No, impose a rather steep estate tax on estates valued at more than $10 Million. You’re dead, you don’t care.

  • Make the Bush tax cuts permanent

No, wipe the Bush tax cuts out of the lexicon and look at going back to the good old days of Eisenhower when America was number one. 

  • Reduce or eliminate the corporate tax rate to 25% or lower (from 35% – the second highest in the industrialized world)

Yes, reduce the corporate tax rate to 25% as long as the corporation pays its tax on the profits it reports to shareholders and not the dividend amounts. And no exceptions or loopholes.

  • Reduce or eliminate tax rates on capital gains and dividends

Don’t tax capital gains and dividends that are reinvested in securities and financial instruments regulated by the SEC. Tax capital gains and dividends as ordinary income when the monies are moved out of the security domain.

Energy: Increase Domestic Energy Production

  • Expand availability of the Outer Continental Shelf and Alaska for oil and gas development

No, let us exploit the rest of the world’s oil until we drain them dry, keeping out oil shales in reserve.

  • Develop clean coal technologies

This is an oxymoron by definition burning fossil fuels is not clean. You can develop cleaner methods.

  • Increase safe nuclear energy in America

Yes, but the first thing to plan for the safe disposal of the waste.

  • Promote safe, efficient production of natural gas, including the use of hydraulic fracturing

Yes, but this will require a lot of governmental oversight to ensure safe production. Safe production is more important than efficient production. Given what is planned in Colorado, where water is a precious commodity, the idea of my well water being contaminated and my not knowing or finding out until the drilling company has picked up and moved on worries me.

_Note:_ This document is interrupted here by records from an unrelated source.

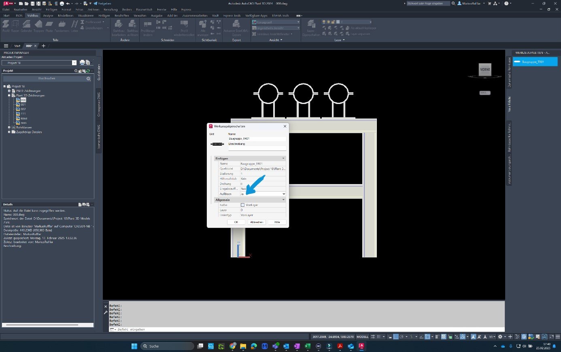Select the Profil tool in the Teile panel

(5, 26)
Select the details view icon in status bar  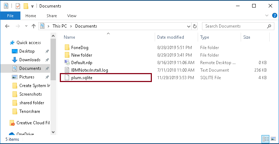tap(266, 139)
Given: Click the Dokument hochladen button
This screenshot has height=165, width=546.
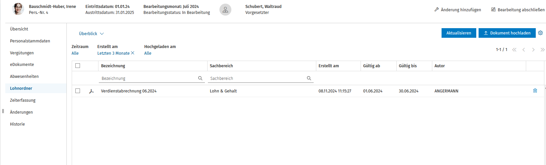Looking at the screenshot, I should pyautogui.click(x=507, y=33).
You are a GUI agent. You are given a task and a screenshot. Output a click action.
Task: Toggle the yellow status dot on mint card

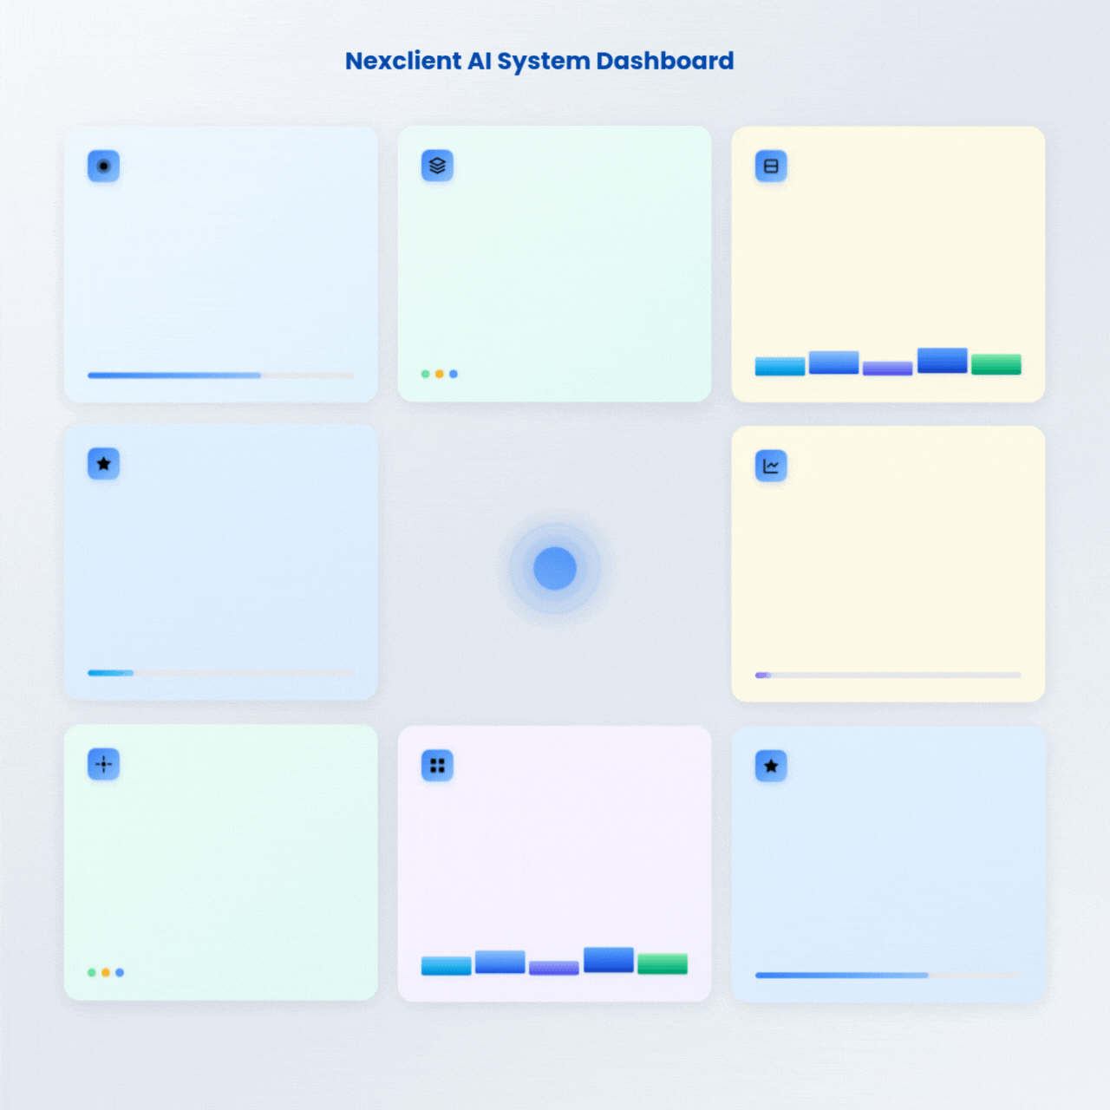pyautogui.click(x=439, y=373)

  • Support production of renewable energy, such as hydro, wind, and solar power

Yes, these are especially useful in Colorado.   But we shouldn’t be supporting these renewable energy sources by crony capitalism or gaming-the-system tax incentives.

Market Stability: Restore Stability to the Markets

Business investment is paralyzed by the threat of increased government regulations and mandates.

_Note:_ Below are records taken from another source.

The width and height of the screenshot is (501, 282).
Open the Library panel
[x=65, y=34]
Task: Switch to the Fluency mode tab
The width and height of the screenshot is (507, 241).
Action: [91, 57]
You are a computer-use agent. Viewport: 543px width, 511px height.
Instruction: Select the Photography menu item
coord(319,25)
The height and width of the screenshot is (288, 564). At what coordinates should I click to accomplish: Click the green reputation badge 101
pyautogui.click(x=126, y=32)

Disagree, business investment is paralyzed by the uncertainty of regulation not the threat of regulation. The Republicans should stand up for the People and promise business that they will be regulated in a fair and straightforward manner. (And protecting  their proprietary interests over others is not fair)

  • Reject higher taxes on energy because of the cap-and-trade bill

Rejecting higher taxes for the sake of rejecting taxes is not constructive. There are unacknowledged costs to energy production that need to be addressed and Superfunds may need to be established to handle long-term cleanup.

  • Reject higher taxes and costly regulations as part of the healthcare bill

Go to a single-payer healthcare system for basic healthcare, i.e. make everyone a part of Medicare, impose a payroll tax on all wages to cover it (~20% combined SSA and Medicare payroll tax should provide the needed funds) and get business out of the providing healthcare business. 

  • No higher taxes for businesses that operate internationally

But businesses should be taxed on the international profits they bring home.

  • No job-killing changes to labor law, including card check and binding arbitration

As long as the labor laws are fair to labor.

 

Remember the basics:

 

We the People of the United States, in Order to

  • form a more perfect Union,
  • establish Justice,
  • insure domestic Tranquility,
  • provide for the common defence,
  • promote the general Welfare, and
  • secure the Blessings of Liberty to ourselves and our Posterity,

do ordain and establish this Constitution for the United States of America.